Je n'ai pas d'info particulière, mais je sens mal la nomination de Nassimah Mangrolia dans le prochain gouvernement.

J'ai été le premier, elle pourra en témoigner, à lui avoir prédit un destin national. Lors d'une rencontre dans le restaurant "Ti Fleur Fanée", quelques jours après son élection à la présidence du Conseil général, je lui avais annoncé qu'elle finirait ministre. Mes arguments à l'époque étaient les suivants :

1) Tu es une femme, et les femmes faisant de la politique sont rares.

2) Tu es une jolie femme, et on sait que Jacques Chirac est sensible au charme des jolies femmes, surtout exotiques.

3) Tu viens d'outre-mer, et il est de tradition qu'on nomme un DOMien dans le gouvernement.

4) Après la déroute de la Droite, tu es la seule femme à être présidente d'un Conseil général dans toute la France.

5) Mais surtout, tu es musulmane, et ça peut être ressenti par les maghrébins de France comme un signe d'ouverture et de reconnaissance de leur communauté.

Elle m'avait répondu, dans un éclat de rire : "Arrête de dire des bêtises. Tu vas me porter la chiasse"...

Depuis, ces atouts sont toujours là mais, inconstestablement, les choses se sont compliquées.

Tout d'abord, Nassimah et Ibrahim n'ont pas réussi à conquérir l'UMP Réunion. Par la faute d'un Ibrahim trop sûr de la victoire grâce aux adhésions massives d'employés du Conseil général et du Glaive, et qui a préféré partir en voyage d'agrément en bonne compagnie la semaine précédant l'élection, plutôt que de mobiliser ses troupes et de s'assurer qu'elles allaient bien venir voter.
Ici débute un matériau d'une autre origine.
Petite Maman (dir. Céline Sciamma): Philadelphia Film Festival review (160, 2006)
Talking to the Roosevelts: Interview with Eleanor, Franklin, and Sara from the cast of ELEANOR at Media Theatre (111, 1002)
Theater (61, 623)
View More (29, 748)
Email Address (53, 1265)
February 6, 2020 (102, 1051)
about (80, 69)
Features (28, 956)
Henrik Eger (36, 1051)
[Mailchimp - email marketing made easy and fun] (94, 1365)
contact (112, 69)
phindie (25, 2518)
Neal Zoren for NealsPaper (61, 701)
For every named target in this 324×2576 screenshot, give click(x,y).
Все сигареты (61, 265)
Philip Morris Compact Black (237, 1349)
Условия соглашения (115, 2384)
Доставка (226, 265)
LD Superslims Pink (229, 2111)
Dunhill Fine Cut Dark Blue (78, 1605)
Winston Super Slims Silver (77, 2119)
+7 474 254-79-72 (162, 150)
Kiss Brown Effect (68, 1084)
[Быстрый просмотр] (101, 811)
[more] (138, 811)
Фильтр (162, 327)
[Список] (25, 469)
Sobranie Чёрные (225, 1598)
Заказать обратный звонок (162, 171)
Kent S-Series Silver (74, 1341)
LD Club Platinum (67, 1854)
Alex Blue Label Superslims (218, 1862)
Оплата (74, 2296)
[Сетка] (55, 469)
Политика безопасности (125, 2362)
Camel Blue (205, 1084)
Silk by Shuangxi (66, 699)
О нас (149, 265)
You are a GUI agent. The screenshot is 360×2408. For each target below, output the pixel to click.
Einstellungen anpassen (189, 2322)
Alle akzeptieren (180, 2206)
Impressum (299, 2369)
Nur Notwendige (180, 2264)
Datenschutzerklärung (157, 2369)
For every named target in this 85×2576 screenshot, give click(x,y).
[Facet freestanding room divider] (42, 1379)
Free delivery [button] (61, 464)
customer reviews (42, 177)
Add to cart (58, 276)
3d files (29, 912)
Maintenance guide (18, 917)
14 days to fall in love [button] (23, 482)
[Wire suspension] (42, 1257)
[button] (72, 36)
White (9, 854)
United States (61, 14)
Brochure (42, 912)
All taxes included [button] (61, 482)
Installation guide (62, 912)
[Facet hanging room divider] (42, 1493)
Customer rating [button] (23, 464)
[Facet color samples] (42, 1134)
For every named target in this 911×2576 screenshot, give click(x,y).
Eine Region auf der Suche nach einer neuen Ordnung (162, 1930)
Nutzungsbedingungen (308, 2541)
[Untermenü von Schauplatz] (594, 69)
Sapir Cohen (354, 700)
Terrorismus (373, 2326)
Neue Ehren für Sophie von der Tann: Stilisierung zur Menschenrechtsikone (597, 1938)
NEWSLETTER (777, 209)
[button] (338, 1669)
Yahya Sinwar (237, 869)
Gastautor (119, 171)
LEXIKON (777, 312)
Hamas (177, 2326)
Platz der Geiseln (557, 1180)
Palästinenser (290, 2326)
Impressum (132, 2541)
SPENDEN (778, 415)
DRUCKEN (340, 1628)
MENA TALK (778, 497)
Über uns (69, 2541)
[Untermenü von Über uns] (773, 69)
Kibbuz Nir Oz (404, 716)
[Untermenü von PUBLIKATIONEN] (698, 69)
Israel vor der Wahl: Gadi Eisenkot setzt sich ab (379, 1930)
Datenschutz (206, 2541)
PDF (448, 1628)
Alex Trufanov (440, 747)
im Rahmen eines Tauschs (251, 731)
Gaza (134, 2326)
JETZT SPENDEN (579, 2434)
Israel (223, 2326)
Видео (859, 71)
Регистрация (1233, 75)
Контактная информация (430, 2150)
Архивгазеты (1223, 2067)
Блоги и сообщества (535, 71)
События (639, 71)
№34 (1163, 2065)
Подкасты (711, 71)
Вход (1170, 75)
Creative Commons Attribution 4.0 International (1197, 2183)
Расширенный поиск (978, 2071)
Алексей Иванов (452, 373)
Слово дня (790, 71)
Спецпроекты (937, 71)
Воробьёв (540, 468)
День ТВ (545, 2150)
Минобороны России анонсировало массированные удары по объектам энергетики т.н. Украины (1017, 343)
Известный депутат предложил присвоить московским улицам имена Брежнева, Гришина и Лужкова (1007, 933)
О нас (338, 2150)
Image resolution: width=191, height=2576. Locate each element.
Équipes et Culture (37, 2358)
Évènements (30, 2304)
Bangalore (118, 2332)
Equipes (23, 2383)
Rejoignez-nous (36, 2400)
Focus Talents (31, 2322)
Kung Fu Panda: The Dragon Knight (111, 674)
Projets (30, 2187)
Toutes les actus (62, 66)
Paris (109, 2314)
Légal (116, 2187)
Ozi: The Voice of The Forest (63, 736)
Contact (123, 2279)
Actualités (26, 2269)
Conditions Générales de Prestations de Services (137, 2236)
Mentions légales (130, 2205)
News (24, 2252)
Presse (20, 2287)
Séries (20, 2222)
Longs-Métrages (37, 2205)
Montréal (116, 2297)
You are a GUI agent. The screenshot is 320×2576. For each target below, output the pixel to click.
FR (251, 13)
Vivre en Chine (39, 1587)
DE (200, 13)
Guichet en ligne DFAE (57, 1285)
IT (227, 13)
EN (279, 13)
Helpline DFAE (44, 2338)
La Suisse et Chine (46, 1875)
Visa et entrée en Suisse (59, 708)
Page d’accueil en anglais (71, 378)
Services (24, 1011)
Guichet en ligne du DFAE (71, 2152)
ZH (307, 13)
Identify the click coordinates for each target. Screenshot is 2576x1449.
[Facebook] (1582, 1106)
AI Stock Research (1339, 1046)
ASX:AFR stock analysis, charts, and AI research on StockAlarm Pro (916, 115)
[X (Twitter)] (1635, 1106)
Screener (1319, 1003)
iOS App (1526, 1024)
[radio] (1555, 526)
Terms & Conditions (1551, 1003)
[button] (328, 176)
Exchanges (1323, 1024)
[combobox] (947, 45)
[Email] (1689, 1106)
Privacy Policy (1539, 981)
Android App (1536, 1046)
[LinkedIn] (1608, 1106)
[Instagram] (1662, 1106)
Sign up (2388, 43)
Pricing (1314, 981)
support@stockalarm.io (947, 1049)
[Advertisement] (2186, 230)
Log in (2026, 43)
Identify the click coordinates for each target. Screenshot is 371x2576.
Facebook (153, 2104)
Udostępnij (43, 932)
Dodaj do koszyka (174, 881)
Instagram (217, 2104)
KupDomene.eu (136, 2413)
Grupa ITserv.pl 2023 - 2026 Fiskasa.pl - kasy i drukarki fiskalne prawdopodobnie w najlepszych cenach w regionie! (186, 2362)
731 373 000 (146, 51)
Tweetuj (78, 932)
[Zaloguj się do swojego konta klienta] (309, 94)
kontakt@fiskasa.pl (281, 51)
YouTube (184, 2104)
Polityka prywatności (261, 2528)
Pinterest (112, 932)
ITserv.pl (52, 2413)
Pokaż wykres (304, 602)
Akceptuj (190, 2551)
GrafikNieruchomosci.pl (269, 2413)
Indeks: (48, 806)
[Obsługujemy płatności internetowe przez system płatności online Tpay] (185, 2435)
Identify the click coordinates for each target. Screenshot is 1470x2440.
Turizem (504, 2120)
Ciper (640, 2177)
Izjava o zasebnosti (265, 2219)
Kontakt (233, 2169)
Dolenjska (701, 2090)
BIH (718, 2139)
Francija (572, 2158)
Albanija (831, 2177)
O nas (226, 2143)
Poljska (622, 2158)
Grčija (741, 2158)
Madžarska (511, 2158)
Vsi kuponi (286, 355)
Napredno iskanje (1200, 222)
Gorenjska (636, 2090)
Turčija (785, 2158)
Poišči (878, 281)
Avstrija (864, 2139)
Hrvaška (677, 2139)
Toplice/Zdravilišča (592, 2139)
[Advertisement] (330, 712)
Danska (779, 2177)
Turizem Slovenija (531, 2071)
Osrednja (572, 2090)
Résultat, René-Paul Victoria a été réélu président de l'UMP, ce qui l'a mis en position de force pour exiger l'investiture de l'UMP en tant que député sortant. Ce que l'UMP Paris ne pouvait lui refuser...

Comment, dans ces conditions, nommer au gouvernement une Nassimah Dindar qui se présente en dissidente contre le candidat officiel du parti du Président de la République?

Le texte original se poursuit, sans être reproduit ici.